In Kentucky, schools were closed either for spring holidays or to allow educators to protest in the state capital, Frankfort, the state's teachers union said. Schools were closed in all 120 of Kentucky's counties, 21 as a direct result of a protest rally that drew thousands of teachers to the capital, according to the Louisville Journal Courier newspaper.
The protests come on the heels of public school teachers in West Virginia staging a similar strike. They reached two weeks before government officials approved a five per cent pay raise. Teachers in Arizona are also considering a walkout after demanding a 20 per cent pay increase.
Alicia Priest, head of the Oklahoma Education Association, said to a large crowd of at least 30,000 people gathered outside of the state capital building: "We won't let anyone disinvest in public education. We are here for the long haul”.
Teachers and parents carried signs that had slogans like “Our students deserve better” or “50 Reasons to fund public education”. Oklahoma secondary school teachers had an annual mean wage of $42,460 as of May 2016, according to the US Bureau of Labor Statistics. The minimum salary for a first-year teacher was $31,600, state data showed.

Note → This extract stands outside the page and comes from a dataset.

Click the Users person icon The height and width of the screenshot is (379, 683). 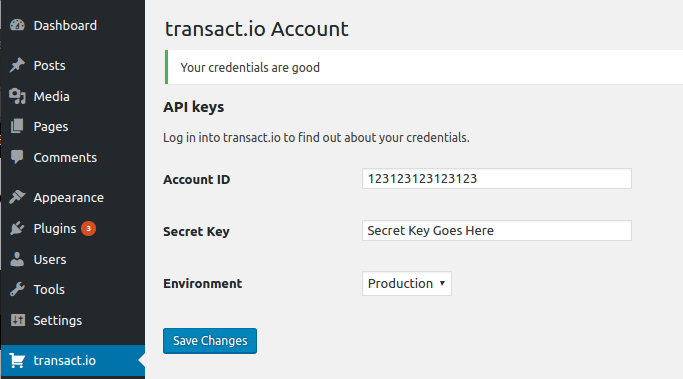(17, 259)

Educators say years of austerity in many states have led to wage stagnation and the hollowing-out of school systems. West Virginia, Kentucky and Oklahoma all have Republican governors and Republican-controlled legislatures that have resisted property or sales tax increases from which public schools are usually funded.

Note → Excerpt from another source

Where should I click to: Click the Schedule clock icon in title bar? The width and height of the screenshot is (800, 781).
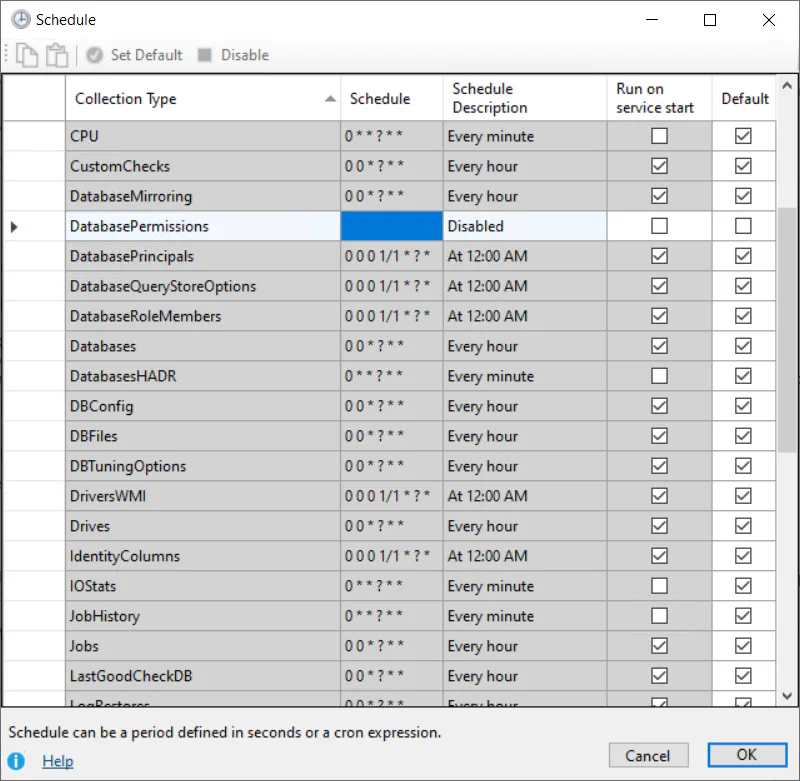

However, Oklahoma Governor Mary Fallin signed into law last week a $450 million revenue package intended to help fund teacher raises and avert a strike. Teachers’ unions have said the package fell short of their demands, including calls to reverse spending cuts that forced some districts to impose four-day school weeks to save on operating costs.
"When our members believe the legislature has committed to funding our children's future, they will return to the classroom," the union said in a statement as the strike will stretch into a second day.
State Representative Democratic Collin Walke said Oklahoma teachers should keep up the pressure. Two separate bills pending in the state legislature to expand Native American tribal gambling and eliminate the income tax deduction for capital gains could generate more than $100m in additional funding each year.
"I think the Republican strategy is to wait the teachers out," Mr Walke said.
Many teachers in both states interviewed on network television stations mentioned they had to have second jobs in order to avoid being on the dole, but that they remained committed to doing what they felt was best for students.
In Kentucky, teachers were angered by the surprise passage of a bill last week that mandates a hybrid pension plan with individual retirement accounts for new hires.
"It's really hard to go to work every day when you don't feel your government is behind you," protesting teacher Shelli Stinson told Louisville television station WLKY.
Republican lawmakers in Kentucky passed a pension overhaul Thursday that preserves benefits for most workers but cuts them for new teachers. The move was done in response to chronic underfunding of the state's teacher retirement system and in defiance of a powerful teachers union that vowed political retribution. Opponents objected that the pension changes were inserted into an unrelated bill without a chance for public input, and worry that the changes will discourage young people from joining the profession.
"Stop the war on public education,” chanted several protesters outside of the statehouse in Frankfort. Budget negotiators unveiled a spending plan Monday that includes increased spending for the main funding formula for K-12 schools and restored money for school buses that the state's Republican governor had proposed eliminating. After continued protesting over the pension plan change, spending and taxing proposals were expected to be voted upon in the Kentucky House late on Monday.